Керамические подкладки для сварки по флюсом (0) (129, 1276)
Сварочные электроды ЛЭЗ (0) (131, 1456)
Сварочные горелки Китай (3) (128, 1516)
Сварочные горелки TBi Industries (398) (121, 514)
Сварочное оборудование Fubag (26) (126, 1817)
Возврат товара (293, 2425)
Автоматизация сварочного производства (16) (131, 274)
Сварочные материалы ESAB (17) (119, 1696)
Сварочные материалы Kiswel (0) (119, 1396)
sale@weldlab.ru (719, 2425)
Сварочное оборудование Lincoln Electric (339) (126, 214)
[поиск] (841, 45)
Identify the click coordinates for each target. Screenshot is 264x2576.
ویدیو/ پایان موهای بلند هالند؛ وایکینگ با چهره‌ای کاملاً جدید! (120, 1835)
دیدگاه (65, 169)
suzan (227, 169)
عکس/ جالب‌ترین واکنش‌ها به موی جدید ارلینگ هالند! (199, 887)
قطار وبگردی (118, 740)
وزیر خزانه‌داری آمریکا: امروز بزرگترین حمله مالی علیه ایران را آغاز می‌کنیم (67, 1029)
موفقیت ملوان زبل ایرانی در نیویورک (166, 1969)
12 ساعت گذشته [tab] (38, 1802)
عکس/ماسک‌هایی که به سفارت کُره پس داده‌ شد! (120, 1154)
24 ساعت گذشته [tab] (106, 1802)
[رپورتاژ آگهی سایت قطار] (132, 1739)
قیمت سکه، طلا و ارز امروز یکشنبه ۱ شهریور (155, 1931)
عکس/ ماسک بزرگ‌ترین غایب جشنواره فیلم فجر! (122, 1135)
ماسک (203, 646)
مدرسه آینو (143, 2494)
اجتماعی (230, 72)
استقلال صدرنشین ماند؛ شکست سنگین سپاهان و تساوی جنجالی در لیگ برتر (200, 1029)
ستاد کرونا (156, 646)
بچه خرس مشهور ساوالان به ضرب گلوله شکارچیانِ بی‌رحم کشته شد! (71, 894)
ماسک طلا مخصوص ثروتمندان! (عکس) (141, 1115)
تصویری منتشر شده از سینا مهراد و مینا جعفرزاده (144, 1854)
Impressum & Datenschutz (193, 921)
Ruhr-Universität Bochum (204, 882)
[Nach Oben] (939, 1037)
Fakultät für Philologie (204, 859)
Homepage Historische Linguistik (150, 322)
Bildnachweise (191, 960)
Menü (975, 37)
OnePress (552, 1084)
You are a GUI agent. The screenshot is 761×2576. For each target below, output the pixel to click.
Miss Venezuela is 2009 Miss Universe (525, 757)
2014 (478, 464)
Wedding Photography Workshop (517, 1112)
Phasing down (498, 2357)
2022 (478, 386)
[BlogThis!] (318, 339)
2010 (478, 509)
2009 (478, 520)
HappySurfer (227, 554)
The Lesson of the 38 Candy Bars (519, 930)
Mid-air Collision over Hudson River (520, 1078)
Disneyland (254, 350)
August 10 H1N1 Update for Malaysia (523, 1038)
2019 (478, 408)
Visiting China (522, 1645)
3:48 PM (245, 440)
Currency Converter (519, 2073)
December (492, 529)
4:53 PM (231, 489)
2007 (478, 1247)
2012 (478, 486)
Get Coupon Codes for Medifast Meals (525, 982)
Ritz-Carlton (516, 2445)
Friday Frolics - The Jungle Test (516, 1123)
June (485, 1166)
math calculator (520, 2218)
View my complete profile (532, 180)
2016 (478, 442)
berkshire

TASK DESCRIPTION: Everything from the line containing "2009 (478, 520)" through the final line of the listing, inclusive, must be reproduced exactly; leave out the rest.

RESPONSE TO THE EXERCISE:
2009 (478, 520)
HappySurfer (227, 554)
The Lesson of the 38 Candy Bars (519, 930)
Mid-air Collision over Hudson River (520, 1078)
Disneyland (254, 350)
August 10 H1N1 Update for Malaysia (523, 1038)
2019 (478, 408)
Visiting China (522, 1645)
3:48 PM (245, 440)
Currency Converter (519, 2073)
December (492, 529)
4:53 PM (231, 489)
2007 (478, 1247)
2012 (478, 486)
Get Coupon Codes for Medifast Meals (525, 982)
Ritz-Carlton (516, 2445)
Friday Frolics - The Jungle Test (516, 1123)
June (485, 1166)
math calculator (520, 2218)
View my complete profile (532, 180)
2016 (478, 442)
berkshire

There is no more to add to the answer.